THE PROBLEM:
List each line of the rows below that contains the word "coordinates", copying every such line in full.

Saved data entries:

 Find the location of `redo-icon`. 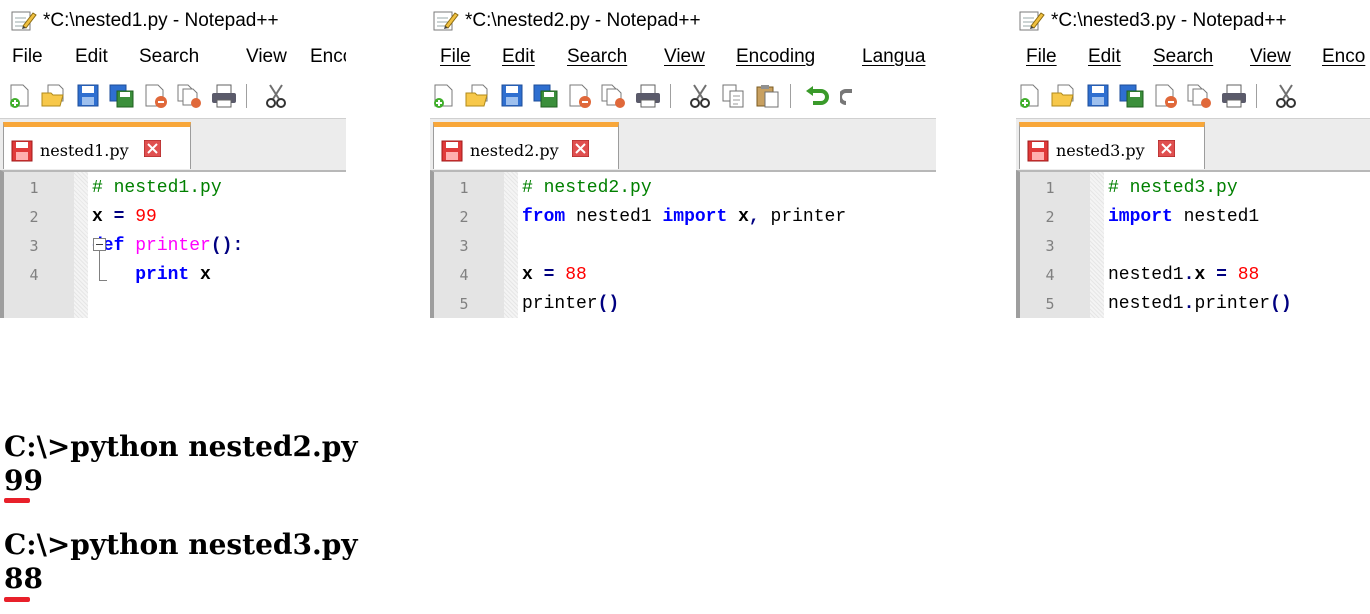

redo-icon is located at coordinates (846, 96).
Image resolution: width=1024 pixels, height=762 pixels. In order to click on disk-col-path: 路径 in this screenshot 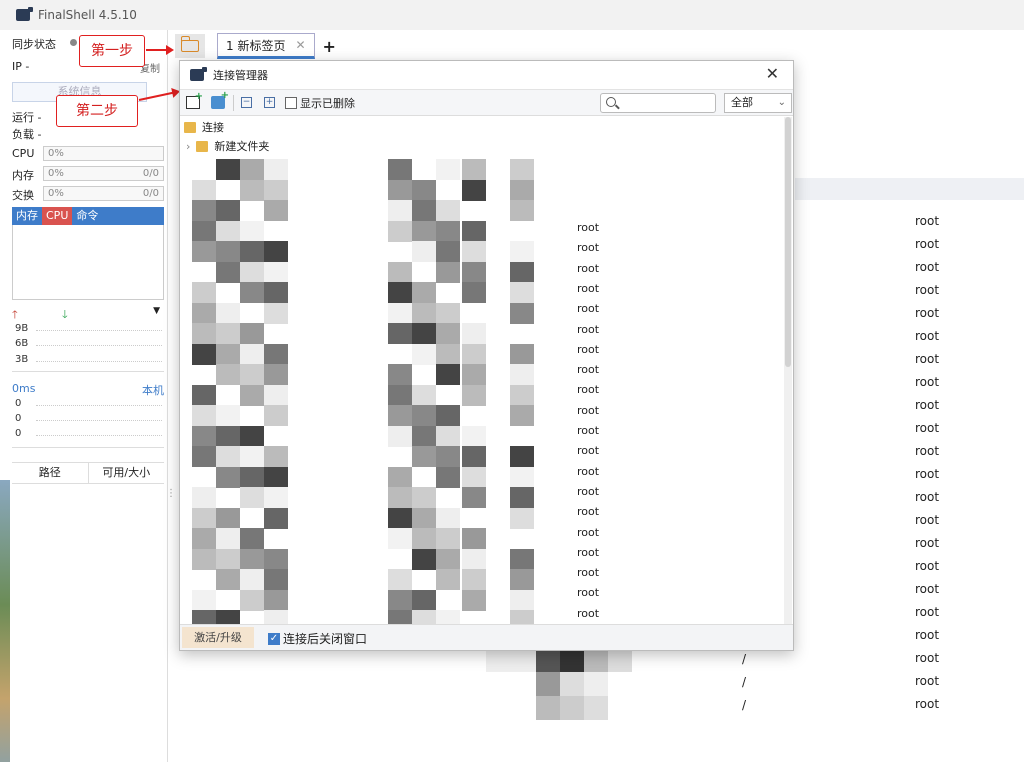, I will do `click(50, 473)`.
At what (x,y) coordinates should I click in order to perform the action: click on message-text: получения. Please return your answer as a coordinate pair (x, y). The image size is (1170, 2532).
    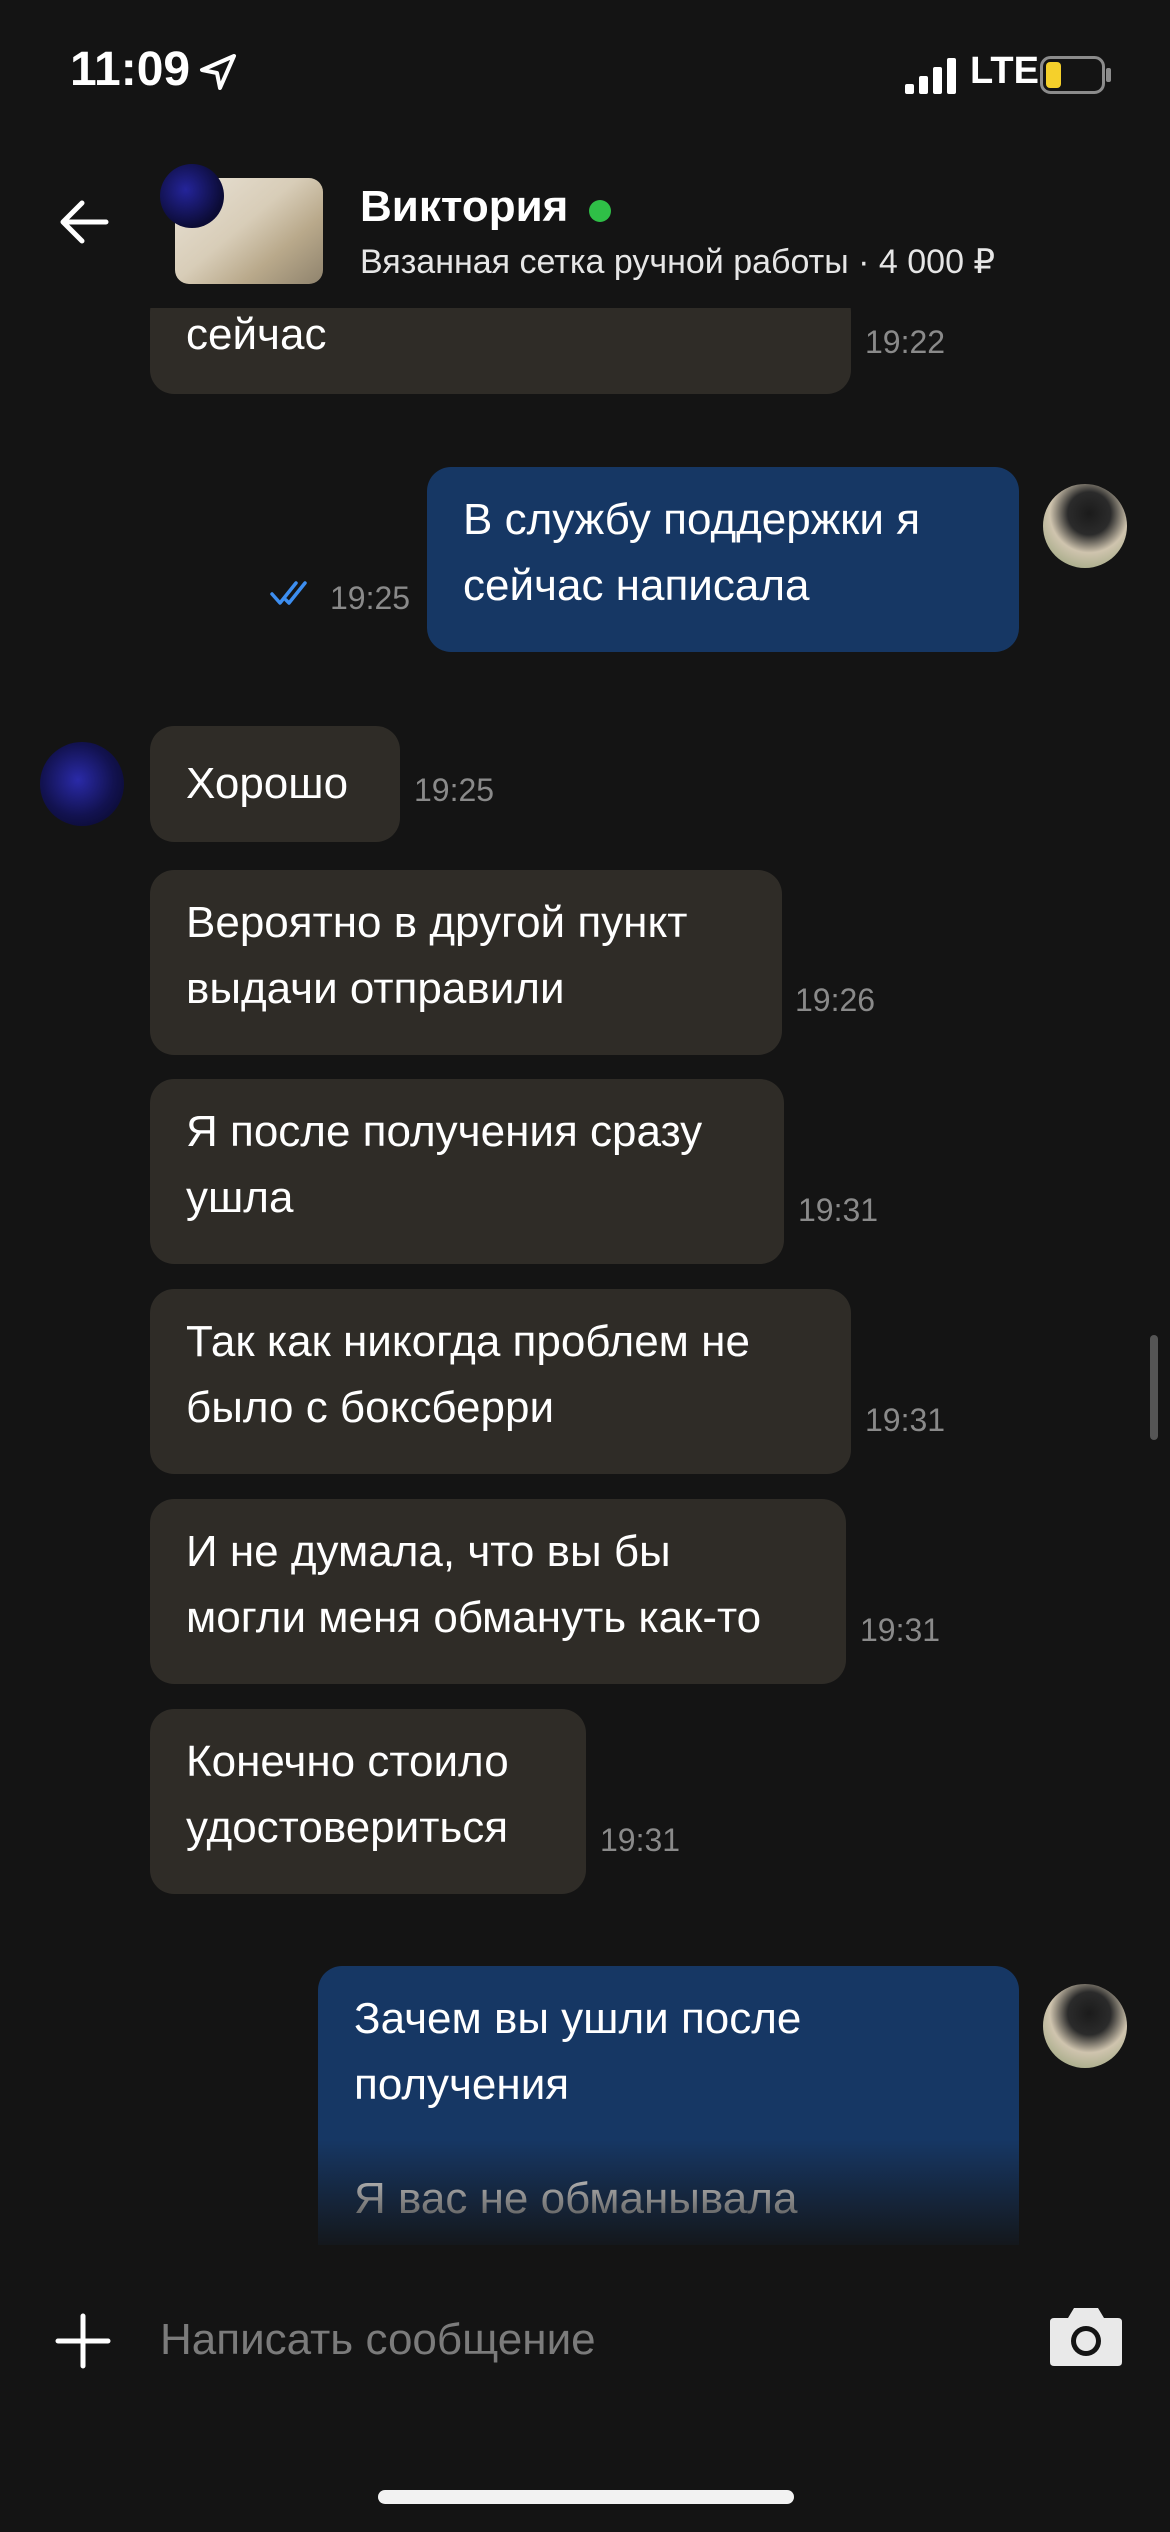
    Looking at the image, I should click on (462, 2084).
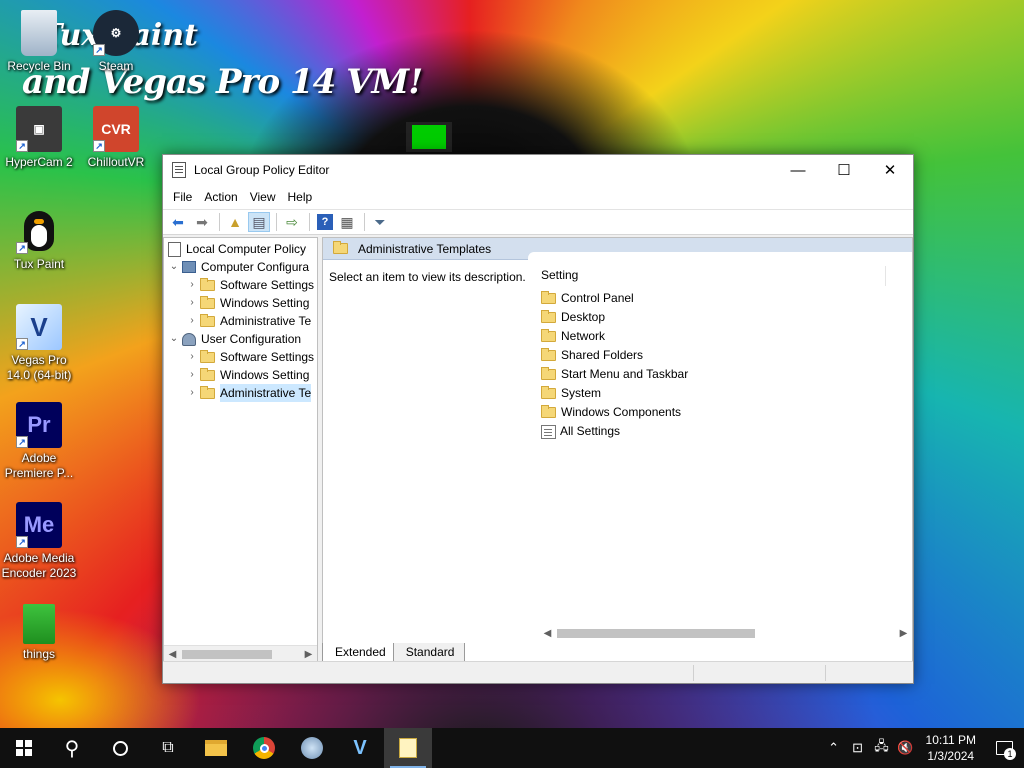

FINISHED EXERCISE:
redo-icon is located at coordinates (846, 96).
At what (x,y) coordinates should I click in order to perform the action: click on message-text: получения. Please return your answer as a coordinate pair (x, y). The image size is (1170, 2532).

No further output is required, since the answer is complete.